IVG ist marktdurchschnittlich




21.02.00 00:00
M.M.Warburg & CO

Die Analysten des Bankhauses M.M. Warburg stufen die Aktie des Immobilienkonzerns IVG-Holding (WKN 620570) nach wie vor auf „Halten“ ein.

Nach Ansicht des zuständigen Analysten Peter Seppelfricke sind die Zahlen zum Geschäftsjahr 1999 etwas unter den Erwartungen ausgefallen. Im Vergleich mit den Neun-Monats-Zahlen sei die Zuwachsrate beim Jahresüberschuss verhältnismäßig gering gewesen.

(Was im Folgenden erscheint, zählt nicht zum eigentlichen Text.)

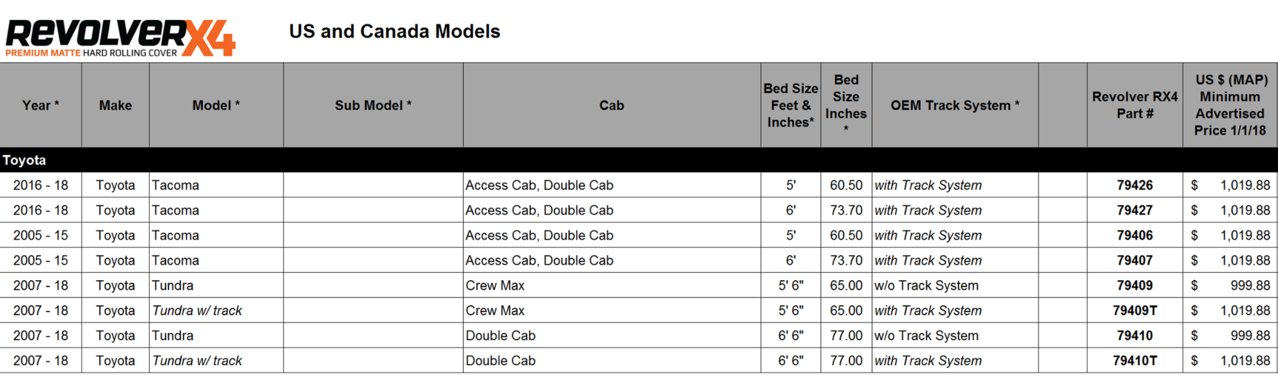Click the Crew Max cell for 79409
The image size is (1278, 377).
(612, 285)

Neue Kursimpulse könne es geben, wenn die Gesellschaft den Zuschlag als Betreiber für den Großflughafen Schönefeld bekommen sollte. Da das Unternehmen vermutlich über beträchtliche stille Reserven verfüge, würde man auch von der geplanten Steuerbefreiung bei Beteiligungsverkäufen profitieren können. Trotzdem sei auf mittlere Sicht eine neutrale Gewichtung gerechtfertigt.

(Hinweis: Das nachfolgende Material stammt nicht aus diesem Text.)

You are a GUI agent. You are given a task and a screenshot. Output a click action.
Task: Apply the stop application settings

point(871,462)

Für die Jahre 1999 und 2000 rechnet der Experte mit einem Gewinn je Aktie von 0,53; 0,56 und 0,60 Euro.

Weil das Papier mit einem 2001er KGV von 20 gegenüber anderen Konkurrenten bereits relativ hoch bewertet sei, weise der MDAX-Titel nur geringes Kurspotential auf.